Indeed, that’s where the trouble really starts. Former Knesset Speaker Mickey Levy, never one to mince words about the state of affairs, summed up the simmering tension. “They’re talking about a nation-state; they’re not always talking about the same nation-state, are they? It’s two different Israels fighting over the soul of one land. We’re playing semantic warfare inside our own borders when we should be uniting against actual threats.” His exasperation is hardly unique; it’s shared by many secular Israelis watching their country drift further toward religious hegemony, feeling an acute sense of political displacement.

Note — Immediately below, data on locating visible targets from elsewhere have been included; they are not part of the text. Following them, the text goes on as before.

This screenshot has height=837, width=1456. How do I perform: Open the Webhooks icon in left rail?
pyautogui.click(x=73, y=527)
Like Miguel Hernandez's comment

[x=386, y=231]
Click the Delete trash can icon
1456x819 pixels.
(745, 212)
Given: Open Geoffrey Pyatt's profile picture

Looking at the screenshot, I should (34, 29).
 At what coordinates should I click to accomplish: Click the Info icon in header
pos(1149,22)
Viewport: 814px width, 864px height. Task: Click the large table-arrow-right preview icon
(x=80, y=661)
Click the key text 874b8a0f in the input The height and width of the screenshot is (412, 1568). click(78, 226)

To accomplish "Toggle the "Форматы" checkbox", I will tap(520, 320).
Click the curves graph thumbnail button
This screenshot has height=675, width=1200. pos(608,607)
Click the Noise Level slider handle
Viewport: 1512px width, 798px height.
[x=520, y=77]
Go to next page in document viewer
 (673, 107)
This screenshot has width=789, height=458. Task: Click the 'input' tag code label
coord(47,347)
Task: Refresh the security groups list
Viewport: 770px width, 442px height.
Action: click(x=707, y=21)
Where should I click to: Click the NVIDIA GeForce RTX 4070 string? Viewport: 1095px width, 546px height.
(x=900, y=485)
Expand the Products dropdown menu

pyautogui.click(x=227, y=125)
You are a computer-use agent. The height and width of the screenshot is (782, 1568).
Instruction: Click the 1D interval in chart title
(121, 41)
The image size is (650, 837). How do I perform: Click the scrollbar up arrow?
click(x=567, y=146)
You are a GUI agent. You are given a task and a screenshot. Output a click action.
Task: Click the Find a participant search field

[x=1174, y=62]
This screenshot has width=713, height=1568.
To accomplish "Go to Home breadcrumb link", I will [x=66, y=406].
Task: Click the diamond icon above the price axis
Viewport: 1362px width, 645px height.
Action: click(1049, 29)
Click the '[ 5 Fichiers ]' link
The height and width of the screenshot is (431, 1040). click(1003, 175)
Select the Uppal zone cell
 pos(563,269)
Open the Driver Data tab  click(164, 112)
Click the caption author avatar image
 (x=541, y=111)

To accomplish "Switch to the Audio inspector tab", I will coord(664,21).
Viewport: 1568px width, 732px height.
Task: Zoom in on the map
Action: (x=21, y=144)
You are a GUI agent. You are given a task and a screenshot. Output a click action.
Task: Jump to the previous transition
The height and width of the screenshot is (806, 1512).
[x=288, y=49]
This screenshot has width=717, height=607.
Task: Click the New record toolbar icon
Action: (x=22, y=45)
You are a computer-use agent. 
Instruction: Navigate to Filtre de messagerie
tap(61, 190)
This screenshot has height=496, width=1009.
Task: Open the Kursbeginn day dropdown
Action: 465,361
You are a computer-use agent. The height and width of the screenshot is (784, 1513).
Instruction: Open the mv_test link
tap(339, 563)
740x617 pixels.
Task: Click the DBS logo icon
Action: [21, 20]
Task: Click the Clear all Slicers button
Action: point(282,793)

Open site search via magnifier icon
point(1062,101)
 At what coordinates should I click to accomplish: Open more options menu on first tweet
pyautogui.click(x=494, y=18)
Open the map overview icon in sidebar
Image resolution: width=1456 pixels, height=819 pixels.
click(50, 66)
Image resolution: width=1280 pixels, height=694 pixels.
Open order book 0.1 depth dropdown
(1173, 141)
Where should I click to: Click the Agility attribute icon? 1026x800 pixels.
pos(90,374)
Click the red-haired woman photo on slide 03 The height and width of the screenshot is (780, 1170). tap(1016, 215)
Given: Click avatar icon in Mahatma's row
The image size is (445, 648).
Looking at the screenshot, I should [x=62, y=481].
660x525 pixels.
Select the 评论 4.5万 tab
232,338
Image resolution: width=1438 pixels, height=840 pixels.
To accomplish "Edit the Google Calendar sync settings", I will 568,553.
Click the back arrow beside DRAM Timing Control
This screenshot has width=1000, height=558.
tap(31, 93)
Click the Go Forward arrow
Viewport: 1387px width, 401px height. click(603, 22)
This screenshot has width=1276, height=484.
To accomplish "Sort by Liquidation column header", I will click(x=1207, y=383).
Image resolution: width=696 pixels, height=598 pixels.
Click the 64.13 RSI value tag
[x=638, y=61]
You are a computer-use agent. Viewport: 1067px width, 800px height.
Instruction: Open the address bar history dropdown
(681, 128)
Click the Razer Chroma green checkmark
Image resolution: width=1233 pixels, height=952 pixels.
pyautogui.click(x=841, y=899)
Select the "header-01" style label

And it’s not like these sorts of identity clashes are confined to Jerusalem’s holy streets. Across the Muslim world, nations wrestle with similar tensions, sometimes on an even grander, more violent scale. Pakistan, for example, a country forged in the fires of religious identity, consistently grapples with the role of Islam in state governance, law, and social life. It’s a recurring drama playing out across continents: the inherent friction when modern statehood clashes with deep-seated religious dogma. The struggle to reconcile secular law with Sharia principles in Islamabad or Lahore might seem a world away, but the underlying questions—who defines national identity? Which laws hold ultimate sway?—are profoundly analogous. When Israeli political parties, often coalescing around narrow religious agendas, vie for control, it echoes a broader, global anxiety about identity politics dictating the fate of millions. One simply can’t help but draw parallels, can they?
What This Means
The IDI’s findings aren’t just another academic data point; they’re a flashing red light for Israel’s future stability, both political and economic. On the political front, expect more gridlock, more fragmented coalitions, — and a deepening culture war. Governments will continue to be formed not on broad ideological consensus, but through careful balancing acts of competing religious demands, leading to often contradictory policies and frequent collapses. This constant internal strife hobbles Israel’s ability to address long-term challenges, from security to its precarious geopolitical standing in the Middle East. It’s a domestic drama that reverberates beyond its borders.
Economically, the implications are just as grim. A nation so profoundly divided on foundational questions struggles to project stability. This can deter foreign investment, as investors inherently shy away from political uncertainty — and societal unrest. Internally, resources might get disproportionately diverted towards maintaining these delicate political balances—subsidies for religious institutions, exemptions from national service—rather than bolstering productivity, infrastructure, or innovation across the board. The lack of a cohesive national vision, fragmented by these religious allegiances, inevitably dilutes economic potential. You see it in the education system, the workforce participation rates, even the everyday squabbles over municipal budgets. It’s not a healthy way to run a country, is it?